_What you will do:_
Report each line of the records below that uses the word "agent".

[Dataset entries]
****************************************

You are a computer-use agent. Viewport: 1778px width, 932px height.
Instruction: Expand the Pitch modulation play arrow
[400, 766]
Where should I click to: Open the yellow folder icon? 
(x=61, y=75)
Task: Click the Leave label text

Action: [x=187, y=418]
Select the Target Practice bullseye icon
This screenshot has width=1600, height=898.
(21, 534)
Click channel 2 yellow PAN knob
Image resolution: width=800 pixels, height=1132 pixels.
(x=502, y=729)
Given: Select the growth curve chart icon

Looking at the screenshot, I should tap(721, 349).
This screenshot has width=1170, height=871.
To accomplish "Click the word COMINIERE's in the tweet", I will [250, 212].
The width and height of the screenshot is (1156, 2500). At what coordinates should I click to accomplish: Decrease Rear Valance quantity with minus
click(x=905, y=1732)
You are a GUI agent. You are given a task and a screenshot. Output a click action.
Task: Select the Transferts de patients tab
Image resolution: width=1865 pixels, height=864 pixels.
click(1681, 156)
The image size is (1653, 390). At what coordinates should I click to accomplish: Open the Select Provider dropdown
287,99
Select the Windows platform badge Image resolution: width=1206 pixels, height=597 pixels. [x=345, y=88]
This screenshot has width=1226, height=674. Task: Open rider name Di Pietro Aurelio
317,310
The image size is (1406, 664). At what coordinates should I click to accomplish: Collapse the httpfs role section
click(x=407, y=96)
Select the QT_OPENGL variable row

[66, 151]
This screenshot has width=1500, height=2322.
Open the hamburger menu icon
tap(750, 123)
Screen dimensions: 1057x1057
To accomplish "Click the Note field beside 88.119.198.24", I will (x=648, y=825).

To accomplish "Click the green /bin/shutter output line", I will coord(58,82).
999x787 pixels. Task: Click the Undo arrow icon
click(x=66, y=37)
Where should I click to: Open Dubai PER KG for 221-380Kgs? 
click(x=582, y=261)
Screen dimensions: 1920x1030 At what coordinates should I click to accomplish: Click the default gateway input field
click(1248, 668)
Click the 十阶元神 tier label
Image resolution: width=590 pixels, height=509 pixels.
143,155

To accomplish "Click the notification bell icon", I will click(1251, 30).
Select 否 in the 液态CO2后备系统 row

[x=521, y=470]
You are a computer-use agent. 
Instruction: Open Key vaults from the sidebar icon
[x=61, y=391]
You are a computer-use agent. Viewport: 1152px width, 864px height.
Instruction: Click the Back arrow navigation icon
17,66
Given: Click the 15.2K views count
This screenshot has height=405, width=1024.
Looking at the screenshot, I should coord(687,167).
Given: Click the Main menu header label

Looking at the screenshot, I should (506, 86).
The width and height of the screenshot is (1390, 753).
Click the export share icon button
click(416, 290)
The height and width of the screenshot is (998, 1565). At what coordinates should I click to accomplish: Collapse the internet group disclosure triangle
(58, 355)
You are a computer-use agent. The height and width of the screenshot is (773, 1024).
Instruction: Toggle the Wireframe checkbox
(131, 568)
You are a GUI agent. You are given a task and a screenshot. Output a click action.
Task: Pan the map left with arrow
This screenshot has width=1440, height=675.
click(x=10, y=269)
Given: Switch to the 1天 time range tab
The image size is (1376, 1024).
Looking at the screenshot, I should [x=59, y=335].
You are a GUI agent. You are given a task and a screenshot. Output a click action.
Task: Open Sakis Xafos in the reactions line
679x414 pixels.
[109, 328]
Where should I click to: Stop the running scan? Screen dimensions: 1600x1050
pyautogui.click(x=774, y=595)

****************************************

_Reply to the exercise:_
You are a computer-use agent. Viewport: 1778px width, 932px height.
You are a GUI agent. You are given a task and a screenshot. Output a click action.
You are a computer-use agent. 
You are a computer-use agent. Viewport: 1152px width, 864px height.
You are a computer-use agent. The height and width of the screenshot is (773, 1024).
You are a GUI agent. You are given a task and a screenshot. Output a click action.
You are a GUI agent. You are given a task and a screenshot. Output a click action.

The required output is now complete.